# SUPPLIED PASSAGE:
The Company is required to pay a facility fee on the LaSalle financing
arrangement of .25% of the maximum loan limit. In order to reduce costs, the
maximum loan limit was reduced from $32.5 million to $27.5 million as the
Company's actual borrowing capacity is not expected to exceed $27 million.
Borrowings under the arrangement are secured by liens on revenue equipment,
accounts receivable, and certain other assets. In connection with the March 2003
amendment, the interest rate on outstanding borrowings under the arrangement was
increased from LaSalle's prime rate to the prime rate plus two percent.

The LaSalle financing arrangement requires compliance with certain
financial covenants, including compliance with a minimum tangible net worth,
capital expenditure limits, and a fixed charge coverage ratio. The Company was
in compliance with the tangible net worth covenant at June 30, 2003. The Company
was not in compliance with the fixed charge coverage ratio requirement at June
30, 2003. A waiver of such noncompliance was obtained though July 31, 2003. In
addition, equipment financing provided by a manufacturer contains a minimum
tangible net worth requirement. The Company was in compliance with the required
minimum tangible net worth requirement at June 30, 2003. Although there can be
no assurance, management expects to remain in compliance with the various
financial covenants under its financing arrangements going forward. If the
Company fails to maintain compliance with these financial covenants, or to
obtain a waiver of any noncompliance, the lenders will have the right to declare
all sums immediately due and pursue other remedies. In such an event, the
Company's liquidity would be materially and adversely impacted, and the
Company's ability to continue as a going concern could be called into question
if alternative financing could not be found.

# RECORDED DATA:

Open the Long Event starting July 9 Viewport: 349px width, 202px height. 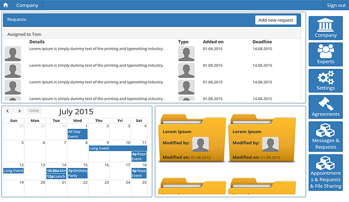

# WRITTEN PROBLEM:
Reproduce the stretch of the financing passage from "Borrowings under the arrangement are" through "plus two percent.", word for word.

# RESULT BELOW:
Borrowings under the arrangement are secured by liens on revenue equipment,
accounts receivable, and certain other assets. In connection with the March 2003
amendment, the interest rate on outstanding borrowings under the arrangement was
increased from LaSalle's prime rate to the prime rate plus two percent.